_What to work on_
How many lines in the records below contain "button"? Answer with the number alone.

##### Dataset records #####

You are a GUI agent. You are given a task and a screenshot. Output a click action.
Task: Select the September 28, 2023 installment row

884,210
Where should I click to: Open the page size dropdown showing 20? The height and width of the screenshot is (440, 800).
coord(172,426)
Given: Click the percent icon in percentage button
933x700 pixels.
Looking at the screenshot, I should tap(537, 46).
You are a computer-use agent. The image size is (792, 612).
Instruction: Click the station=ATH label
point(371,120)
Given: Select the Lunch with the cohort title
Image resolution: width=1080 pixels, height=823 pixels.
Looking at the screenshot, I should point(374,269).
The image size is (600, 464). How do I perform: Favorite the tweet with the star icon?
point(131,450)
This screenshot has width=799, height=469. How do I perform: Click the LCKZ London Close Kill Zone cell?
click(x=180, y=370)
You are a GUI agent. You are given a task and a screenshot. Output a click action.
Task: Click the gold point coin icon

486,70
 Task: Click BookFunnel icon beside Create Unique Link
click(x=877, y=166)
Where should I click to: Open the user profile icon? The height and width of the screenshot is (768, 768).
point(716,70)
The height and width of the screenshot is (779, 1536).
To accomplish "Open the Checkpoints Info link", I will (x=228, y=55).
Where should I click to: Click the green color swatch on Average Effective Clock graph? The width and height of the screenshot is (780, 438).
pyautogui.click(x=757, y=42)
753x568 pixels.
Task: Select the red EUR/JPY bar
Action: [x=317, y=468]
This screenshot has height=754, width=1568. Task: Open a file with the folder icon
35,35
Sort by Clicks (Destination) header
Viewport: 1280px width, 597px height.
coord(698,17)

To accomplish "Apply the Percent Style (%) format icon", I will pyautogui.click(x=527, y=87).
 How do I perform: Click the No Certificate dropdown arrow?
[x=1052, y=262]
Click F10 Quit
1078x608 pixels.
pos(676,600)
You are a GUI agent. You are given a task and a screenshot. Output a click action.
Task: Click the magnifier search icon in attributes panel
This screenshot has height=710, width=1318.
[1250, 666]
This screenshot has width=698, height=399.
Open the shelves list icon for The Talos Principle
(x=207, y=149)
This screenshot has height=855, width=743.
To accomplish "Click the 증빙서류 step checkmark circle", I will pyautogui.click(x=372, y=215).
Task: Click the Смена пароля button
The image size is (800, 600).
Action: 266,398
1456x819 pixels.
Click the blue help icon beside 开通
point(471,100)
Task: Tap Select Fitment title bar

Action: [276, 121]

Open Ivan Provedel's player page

#####

_Result_
2